**How to complete this task:** Whenever a line in the data contains "plus", show that line.

(Extracted data entries)

────────

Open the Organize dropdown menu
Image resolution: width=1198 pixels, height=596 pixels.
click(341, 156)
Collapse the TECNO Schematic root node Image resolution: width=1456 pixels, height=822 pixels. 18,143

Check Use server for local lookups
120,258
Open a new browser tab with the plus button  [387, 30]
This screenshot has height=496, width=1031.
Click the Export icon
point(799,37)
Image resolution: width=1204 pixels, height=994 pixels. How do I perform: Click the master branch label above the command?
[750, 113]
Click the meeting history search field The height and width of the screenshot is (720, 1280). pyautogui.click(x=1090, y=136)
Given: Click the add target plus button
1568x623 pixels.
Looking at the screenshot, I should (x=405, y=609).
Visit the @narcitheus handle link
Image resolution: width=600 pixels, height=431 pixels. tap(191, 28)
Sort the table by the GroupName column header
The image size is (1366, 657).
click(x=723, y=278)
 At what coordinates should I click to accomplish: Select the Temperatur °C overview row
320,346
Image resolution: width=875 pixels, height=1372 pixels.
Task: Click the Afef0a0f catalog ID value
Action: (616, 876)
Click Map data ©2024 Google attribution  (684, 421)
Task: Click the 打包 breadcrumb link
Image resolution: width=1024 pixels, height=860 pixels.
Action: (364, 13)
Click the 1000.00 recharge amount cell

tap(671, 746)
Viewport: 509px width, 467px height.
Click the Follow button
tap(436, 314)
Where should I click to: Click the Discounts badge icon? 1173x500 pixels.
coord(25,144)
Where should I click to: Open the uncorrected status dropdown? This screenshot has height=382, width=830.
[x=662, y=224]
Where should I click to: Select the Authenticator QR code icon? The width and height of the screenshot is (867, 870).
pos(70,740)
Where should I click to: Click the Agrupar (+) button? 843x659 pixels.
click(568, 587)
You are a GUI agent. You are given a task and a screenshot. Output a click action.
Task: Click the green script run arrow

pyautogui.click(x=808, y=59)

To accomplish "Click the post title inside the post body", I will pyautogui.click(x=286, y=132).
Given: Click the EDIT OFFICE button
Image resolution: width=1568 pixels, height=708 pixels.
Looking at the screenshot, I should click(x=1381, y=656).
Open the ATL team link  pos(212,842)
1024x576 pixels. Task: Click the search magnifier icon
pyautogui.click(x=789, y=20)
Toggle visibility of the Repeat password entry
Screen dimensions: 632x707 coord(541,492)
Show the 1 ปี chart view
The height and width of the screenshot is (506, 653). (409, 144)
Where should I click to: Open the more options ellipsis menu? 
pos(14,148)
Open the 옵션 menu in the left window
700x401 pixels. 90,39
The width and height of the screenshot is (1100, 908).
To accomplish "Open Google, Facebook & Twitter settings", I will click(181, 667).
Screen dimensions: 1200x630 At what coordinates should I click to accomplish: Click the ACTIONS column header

────────

**Answer for this exercise:**
Open a new browser tab with the plus button  [387, 30]
Given: Click the add target plus button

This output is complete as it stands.